Вся защита на передовой — окоп, хотя часто рытье окопов было безнадежным, так как под снегом нередко оказывалась вода. Но и в окоп в любую минуту может залететь мина, а стоит чуть приподнять над бруствером голову — сразит наповал пуля снайпера, а чаще просто шальная. Каждая минута в окопе непредсказуема. Все зависит от слепого случая. Но случай, во власти которого находится окопник, может обернуться по–разному. Можно погибнуть, но можно и уцелеть. Как распорядится судьба.
Припоминаю, как однажды при артналете на деревню все бросились в глубокий крестьянский подвал на огороде. Я почему‑то побежал от него подальше и лег между грядками. Снаряд угодил в подвал, став могилой для всех, кто пытался там укрыться.
Я сжимаю воспаленные веки, стараюсь отогнать от себя набегающие мысли, но не могу справиться с собою. Начинаю удивляться, что никто из бойцов роты не просится в полковую санчасть, даже к батальонному фельдшеру Никто ни на что не сетует, хотя многие еле–еле ноги волочат.
У одного бойца на шее вскочил огромный фурункул. Грубый, засаленный воротник шинели, наполовину прикрывая его, трет, как теркой, покрасневшую шишку, но он молчит, не жалуется. Терпит. Перевязать нечем. Бинтов нет.
Знаю, у другого невыносимая зубная боль, но он тоже терпит молча. В полку нет зубного врача, а кто же его
отпустит в дивизионный медсанбат за десять километров в тыл? Смешно даже подумать.
На передовой жизнь упрощена до предела.
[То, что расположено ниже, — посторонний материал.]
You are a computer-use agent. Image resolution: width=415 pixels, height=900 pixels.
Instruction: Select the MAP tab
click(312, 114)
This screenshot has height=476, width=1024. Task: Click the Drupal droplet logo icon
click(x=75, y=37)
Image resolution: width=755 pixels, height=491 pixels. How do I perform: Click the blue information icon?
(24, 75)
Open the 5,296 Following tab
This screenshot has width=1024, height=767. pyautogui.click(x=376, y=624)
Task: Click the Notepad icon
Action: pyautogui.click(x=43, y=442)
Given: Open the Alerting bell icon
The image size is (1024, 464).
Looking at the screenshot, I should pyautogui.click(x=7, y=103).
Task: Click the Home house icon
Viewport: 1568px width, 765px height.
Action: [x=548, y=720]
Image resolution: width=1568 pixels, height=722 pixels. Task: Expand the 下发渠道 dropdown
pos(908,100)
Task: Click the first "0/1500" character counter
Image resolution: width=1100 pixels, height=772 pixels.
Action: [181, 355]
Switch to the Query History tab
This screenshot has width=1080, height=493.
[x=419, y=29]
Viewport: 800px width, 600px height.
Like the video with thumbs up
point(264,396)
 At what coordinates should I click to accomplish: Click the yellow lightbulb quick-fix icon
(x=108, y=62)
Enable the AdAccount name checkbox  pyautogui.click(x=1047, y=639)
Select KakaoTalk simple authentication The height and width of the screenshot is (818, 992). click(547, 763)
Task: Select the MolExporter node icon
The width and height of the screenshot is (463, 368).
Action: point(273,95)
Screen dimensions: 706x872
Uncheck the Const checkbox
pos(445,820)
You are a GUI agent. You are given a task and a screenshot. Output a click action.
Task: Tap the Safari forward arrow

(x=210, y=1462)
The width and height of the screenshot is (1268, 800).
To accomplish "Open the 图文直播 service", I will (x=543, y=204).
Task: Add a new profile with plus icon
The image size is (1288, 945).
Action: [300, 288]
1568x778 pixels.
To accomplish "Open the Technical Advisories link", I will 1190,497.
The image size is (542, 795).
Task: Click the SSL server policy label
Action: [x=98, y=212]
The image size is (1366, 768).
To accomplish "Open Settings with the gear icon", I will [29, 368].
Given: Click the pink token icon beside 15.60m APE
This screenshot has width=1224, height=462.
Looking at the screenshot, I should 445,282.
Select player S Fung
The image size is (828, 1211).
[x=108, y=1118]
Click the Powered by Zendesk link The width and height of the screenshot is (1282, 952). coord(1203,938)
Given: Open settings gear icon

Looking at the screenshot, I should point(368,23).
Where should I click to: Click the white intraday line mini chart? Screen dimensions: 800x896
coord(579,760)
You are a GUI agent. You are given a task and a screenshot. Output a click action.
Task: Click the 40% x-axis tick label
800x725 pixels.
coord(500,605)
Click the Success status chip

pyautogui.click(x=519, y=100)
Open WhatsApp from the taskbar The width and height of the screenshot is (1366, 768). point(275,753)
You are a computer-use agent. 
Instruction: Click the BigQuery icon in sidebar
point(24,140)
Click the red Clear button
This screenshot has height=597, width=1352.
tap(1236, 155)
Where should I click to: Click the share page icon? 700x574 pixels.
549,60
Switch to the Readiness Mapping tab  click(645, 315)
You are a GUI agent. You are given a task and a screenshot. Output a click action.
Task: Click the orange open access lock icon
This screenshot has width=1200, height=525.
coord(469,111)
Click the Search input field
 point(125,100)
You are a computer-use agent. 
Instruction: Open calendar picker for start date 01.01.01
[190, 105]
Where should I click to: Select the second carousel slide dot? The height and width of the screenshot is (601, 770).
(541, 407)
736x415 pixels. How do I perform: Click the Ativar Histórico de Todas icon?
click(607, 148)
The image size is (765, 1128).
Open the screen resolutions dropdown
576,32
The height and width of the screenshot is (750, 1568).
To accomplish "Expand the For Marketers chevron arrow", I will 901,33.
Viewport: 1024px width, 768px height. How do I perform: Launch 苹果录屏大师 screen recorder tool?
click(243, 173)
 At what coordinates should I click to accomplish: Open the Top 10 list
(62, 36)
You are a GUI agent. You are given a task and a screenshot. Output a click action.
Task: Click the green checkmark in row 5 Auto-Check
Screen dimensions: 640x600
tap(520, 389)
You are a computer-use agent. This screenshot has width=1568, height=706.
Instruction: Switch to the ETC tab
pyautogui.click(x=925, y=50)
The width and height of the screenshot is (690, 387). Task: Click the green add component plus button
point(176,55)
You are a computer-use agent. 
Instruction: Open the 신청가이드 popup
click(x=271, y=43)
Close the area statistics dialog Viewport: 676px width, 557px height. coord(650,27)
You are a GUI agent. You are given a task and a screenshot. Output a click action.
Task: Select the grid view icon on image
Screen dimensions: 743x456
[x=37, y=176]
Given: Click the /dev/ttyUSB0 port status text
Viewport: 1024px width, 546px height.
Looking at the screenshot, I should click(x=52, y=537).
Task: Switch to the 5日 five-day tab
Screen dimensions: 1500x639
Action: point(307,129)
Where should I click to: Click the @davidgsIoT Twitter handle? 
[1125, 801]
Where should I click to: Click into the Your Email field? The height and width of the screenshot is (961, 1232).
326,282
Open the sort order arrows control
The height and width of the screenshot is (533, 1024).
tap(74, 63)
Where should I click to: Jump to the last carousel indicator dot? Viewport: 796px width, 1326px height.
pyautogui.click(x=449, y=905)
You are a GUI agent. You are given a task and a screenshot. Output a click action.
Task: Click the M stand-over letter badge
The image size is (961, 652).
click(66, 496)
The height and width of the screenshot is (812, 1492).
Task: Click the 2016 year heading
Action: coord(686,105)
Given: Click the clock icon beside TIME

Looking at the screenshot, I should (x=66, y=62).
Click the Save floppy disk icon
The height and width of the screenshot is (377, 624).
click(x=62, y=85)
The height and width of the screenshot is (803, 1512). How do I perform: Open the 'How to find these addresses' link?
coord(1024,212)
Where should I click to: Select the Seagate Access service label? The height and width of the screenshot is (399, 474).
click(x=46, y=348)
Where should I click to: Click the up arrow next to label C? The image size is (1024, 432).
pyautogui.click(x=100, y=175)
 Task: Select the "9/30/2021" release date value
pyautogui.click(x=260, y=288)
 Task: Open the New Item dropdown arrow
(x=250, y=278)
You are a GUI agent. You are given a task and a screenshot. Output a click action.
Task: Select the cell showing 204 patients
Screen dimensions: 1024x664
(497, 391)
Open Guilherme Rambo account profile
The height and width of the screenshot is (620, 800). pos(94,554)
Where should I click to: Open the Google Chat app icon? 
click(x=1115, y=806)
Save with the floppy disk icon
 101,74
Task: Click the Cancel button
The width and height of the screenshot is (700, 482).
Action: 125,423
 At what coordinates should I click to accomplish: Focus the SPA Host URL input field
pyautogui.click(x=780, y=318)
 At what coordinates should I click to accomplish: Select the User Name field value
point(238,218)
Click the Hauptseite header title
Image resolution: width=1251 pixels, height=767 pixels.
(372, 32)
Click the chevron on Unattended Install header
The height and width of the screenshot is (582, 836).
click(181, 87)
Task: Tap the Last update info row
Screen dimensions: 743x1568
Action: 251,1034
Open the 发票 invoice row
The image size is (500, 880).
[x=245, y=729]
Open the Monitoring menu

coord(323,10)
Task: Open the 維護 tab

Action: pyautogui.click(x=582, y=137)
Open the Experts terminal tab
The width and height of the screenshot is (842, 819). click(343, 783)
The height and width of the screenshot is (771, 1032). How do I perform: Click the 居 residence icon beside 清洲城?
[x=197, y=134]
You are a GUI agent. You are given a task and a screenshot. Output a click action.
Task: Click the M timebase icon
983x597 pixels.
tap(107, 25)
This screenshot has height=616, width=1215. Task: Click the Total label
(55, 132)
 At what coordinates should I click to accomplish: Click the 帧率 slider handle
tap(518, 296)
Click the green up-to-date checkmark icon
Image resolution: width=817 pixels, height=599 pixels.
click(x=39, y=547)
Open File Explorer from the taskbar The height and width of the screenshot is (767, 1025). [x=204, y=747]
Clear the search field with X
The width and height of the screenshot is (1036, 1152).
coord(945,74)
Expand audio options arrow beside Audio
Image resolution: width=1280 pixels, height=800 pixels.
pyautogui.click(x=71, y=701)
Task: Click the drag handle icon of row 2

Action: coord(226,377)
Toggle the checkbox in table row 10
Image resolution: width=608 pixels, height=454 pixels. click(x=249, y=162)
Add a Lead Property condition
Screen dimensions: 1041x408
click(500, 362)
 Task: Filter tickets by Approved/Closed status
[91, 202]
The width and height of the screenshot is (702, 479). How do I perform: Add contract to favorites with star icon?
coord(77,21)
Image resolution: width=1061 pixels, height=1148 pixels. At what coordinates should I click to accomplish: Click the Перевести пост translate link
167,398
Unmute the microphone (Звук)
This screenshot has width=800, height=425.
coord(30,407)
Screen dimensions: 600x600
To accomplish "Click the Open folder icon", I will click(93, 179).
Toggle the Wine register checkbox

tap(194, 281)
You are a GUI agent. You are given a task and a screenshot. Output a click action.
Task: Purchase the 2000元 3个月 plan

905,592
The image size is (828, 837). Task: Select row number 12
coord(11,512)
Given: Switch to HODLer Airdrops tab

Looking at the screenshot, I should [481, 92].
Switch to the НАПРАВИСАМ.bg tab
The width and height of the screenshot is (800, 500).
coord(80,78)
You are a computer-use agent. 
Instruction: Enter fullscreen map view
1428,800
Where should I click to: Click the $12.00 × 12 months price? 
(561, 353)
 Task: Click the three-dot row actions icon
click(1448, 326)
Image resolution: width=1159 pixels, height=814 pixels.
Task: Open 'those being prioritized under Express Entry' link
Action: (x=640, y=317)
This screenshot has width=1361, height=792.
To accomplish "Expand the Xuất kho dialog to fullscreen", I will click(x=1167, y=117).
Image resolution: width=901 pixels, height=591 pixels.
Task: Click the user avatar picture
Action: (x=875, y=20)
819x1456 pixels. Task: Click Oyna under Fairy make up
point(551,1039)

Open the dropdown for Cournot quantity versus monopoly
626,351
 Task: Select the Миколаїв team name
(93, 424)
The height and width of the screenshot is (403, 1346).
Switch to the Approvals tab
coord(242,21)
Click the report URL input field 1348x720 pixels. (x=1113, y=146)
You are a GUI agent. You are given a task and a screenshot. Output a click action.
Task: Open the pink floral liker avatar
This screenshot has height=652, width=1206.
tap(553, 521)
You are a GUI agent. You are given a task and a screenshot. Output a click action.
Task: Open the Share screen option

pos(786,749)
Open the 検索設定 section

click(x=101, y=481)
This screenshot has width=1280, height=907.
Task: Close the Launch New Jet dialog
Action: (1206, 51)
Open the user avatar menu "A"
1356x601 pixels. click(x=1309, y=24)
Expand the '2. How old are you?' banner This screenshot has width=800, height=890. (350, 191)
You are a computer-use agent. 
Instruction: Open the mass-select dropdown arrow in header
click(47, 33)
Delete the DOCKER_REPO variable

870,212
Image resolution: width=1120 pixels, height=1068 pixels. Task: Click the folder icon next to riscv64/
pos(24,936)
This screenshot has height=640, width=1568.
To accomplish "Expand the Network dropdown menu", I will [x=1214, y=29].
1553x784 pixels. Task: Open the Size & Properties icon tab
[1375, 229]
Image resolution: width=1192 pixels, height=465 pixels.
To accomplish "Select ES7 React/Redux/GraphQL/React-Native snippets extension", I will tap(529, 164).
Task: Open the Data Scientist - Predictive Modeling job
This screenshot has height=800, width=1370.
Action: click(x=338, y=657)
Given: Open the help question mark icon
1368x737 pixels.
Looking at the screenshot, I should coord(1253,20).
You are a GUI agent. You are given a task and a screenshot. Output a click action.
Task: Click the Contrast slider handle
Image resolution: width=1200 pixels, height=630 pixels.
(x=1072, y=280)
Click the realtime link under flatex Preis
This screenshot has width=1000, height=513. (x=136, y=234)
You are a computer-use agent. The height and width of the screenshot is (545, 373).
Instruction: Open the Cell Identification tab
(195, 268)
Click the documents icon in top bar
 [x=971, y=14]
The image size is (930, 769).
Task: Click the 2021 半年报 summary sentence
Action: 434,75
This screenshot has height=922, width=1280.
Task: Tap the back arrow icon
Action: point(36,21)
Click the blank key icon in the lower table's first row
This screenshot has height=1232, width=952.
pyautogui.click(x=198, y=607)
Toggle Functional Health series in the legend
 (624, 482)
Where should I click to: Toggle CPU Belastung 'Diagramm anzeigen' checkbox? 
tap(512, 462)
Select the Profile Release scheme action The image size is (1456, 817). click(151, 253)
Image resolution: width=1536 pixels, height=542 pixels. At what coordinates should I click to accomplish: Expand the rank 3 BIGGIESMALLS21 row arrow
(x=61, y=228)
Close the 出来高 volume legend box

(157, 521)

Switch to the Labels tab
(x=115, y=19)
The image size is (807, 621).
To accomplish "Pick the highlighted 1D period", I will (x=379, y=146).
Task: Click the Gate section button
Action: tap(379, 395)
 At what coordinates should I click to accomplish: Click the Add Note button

Апатия делает свое дело, теряется интерес ко всему и даже не верится, что где‑то есть другая жизнь. Наверное, притупление, как наркоз, помогает выжить в окопах. Я чувствую, что во мне все замерло. Отвлеченные мысли наваливаются помимо моей воли и кажутся смешными, как только встряхнешься, ведь стрельба не утиха. ет и ракеты ежеминутно ослепляют всех холодным светом. Они на какое‑то время прерывают поток моих раздумий.
Разрыв поблизости мины или снаряда заставляет инстинктивно прижиматься к земле. Значит, можно сказать, что я еще жив, мозг срабатывает, реагирую на трескучий разрыв и визг пули. Хочется все же избавиться от нахлынувших мыслей, не дающих прикорнуть, но как это сделать — не знаю.
Бодрствуя, вспоминаю недавний разговор с корреспондентом дивизионной газеты на окопную тему.
— Из окопа не все видно, — возразил он мне.
Я понял его намек и не согласился с ним.
— Хватит того, что из окопа нам видна война в натуральном виде. Без бинокля. В штабах не все видно. Многим не мешало бы на передовой побывать, прежде чем разрабатывать планы, отдавать приказы. Посидите с нами денек- другой, и вы согласитесь, с окопниками.